» Verilen Metin
--- --- ---

Faik Öztrak:“Büyük Bir Döviz Krizine Doğru Koşar Adım Gidiyoruz”
Faik Öztrak:“Büyük Bir Döviz Krizine Doğru Koşar Adım Gidiyoruz”
Dün, Büyük Önderimiz Gazi Mustafa Kemal Atatürk’ün “Benim doğum günümdür” dediği, yok edilmek istenen bir ulusun, emperyalizme karşı, en haklı, en şanlı, en onurlu mücadelesini başlattığı, 19 Mayıs 1919’un 103. yıl dönümüydü. Atatürk’ü Anma Gençlik ve Spor Bayramını, tüm yurtta büyük bir coşkuyla kutladık.

--- --- ---

» Amaç A
Döviz krizi metninde "Dün, Büyük Önderimiz" ifadesinden aşağıya "bir coşkuyla kutladık." ifadesine kadar uzanan bölümün tamamını, hiçbir değişiklik yapmadan yineleyiniz.
» Amaç B
Döviz krizi metnini, son cümlesinin ardından devam ettirerek sürdürünüz.
Aşağıdaki materyalin kullanılmasına gerek bulunmamaktadır.

» Veri Bölümü
--- --- ---

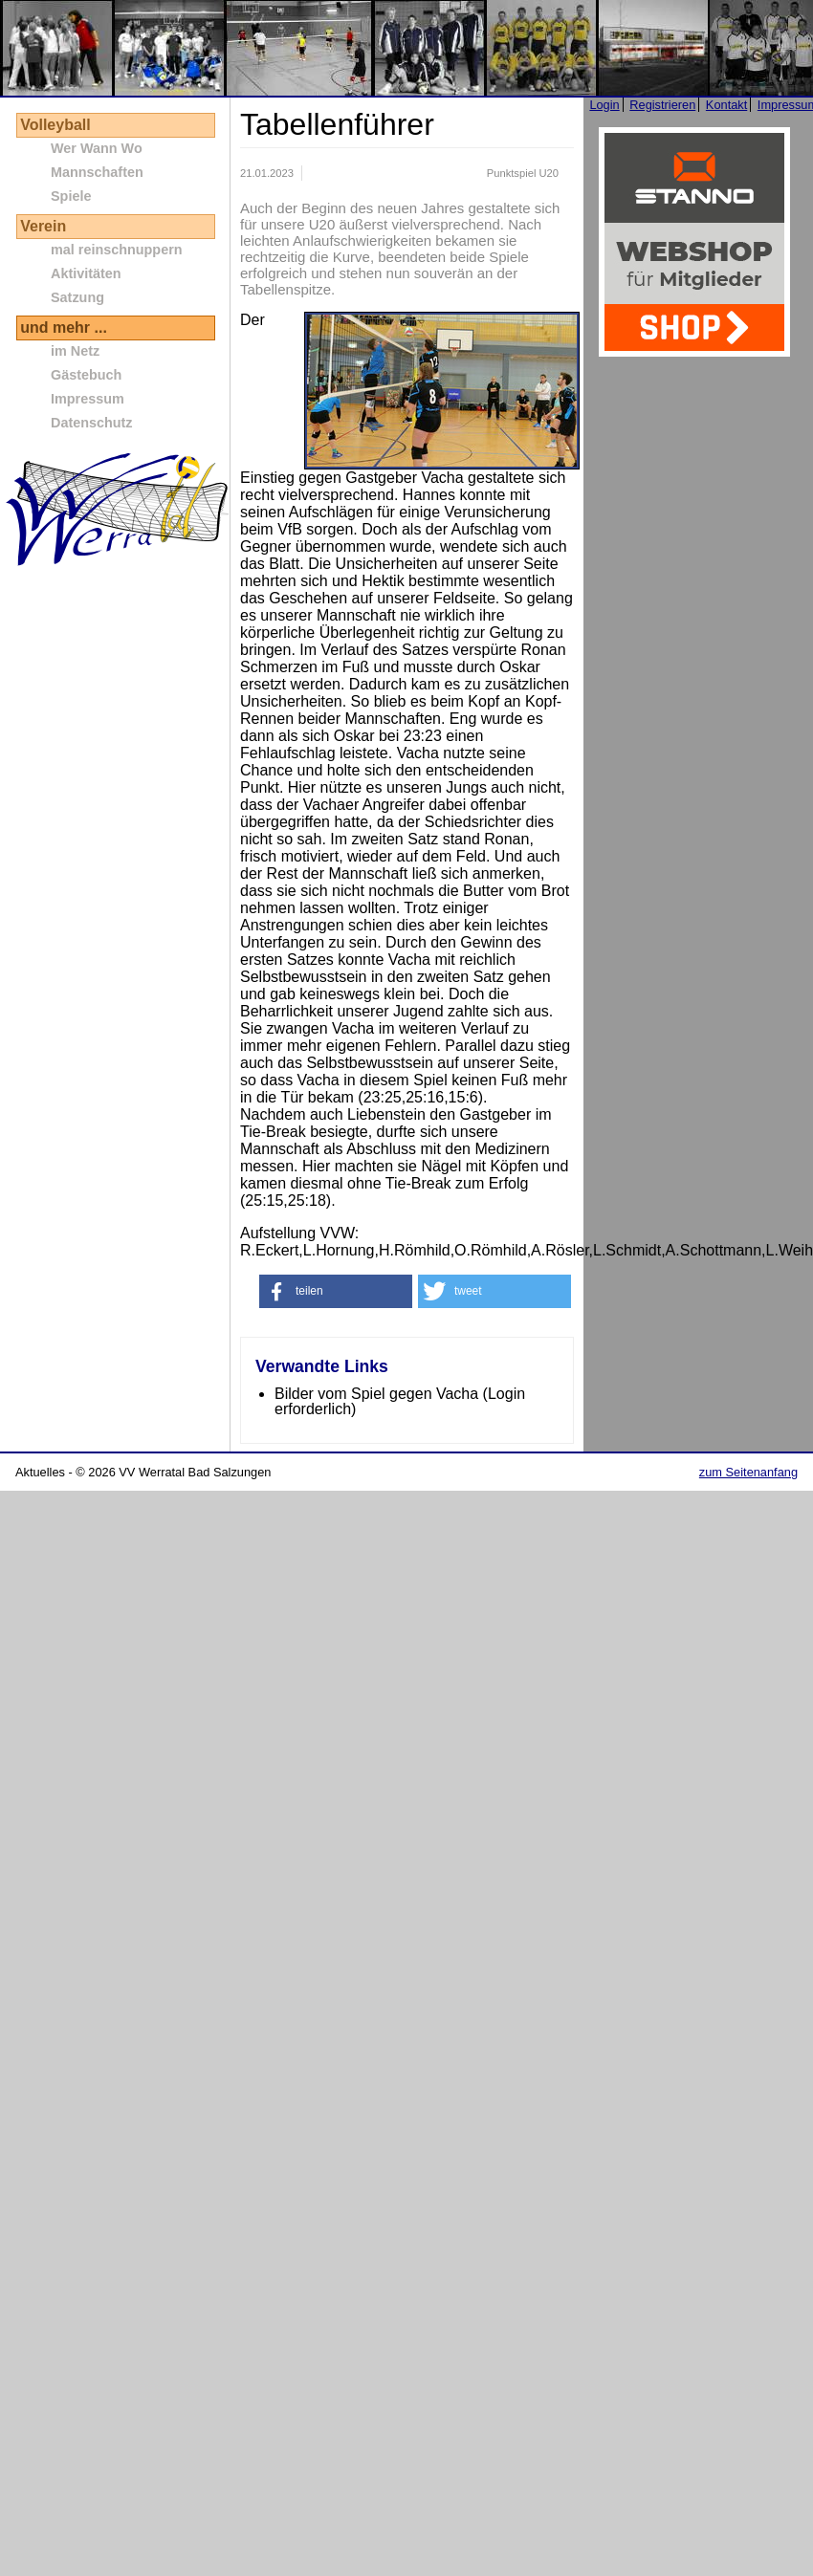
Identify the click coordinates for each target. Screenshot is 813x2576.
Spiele (71, 196)
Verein (43, 226)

--- --- ---

» Nihai Yanıt A
Dün, Büyük Önderimiz Gazi Mustafa Kemal Atatürk’ün “Benim doğum günümdür” dediği, yok edilmek istenen bir ulusun, emperyalizme karşı, en haklı, en şanlı, en onurlu mücadelesini başlattığı, 19 Mayıs 1919’un 103. yıl dönümüydü. Atatürk’ü Anma Gençlik ve Spor Bayramını, tüm yurtta büyük bir coşkuyla kutladık.

» Nihai Yanıt B
KURTULUŞU SARAYLARDA DEĞİL, MİLLETİMİZİN SİNESİNDE ARADI
Gazi Mustafa Kemal Atatürk, kurtuluşu saraylarda değil, milletimizin tertemiz sinesinde arayanlarla birlikte, harekete geçip Samsun’a ayak bastığı bugünü, istiklalimizi ve Cumhuriyetimizi, ilelebet muhafaza ve müdafaa etme görevini verdiği gençlerimize bayram olarak armağan etmiştir. Büyük önder, gençlerine umut veremeyen bir ülkenin, geleceğine de asla umutla bakamayacağını görmüştür.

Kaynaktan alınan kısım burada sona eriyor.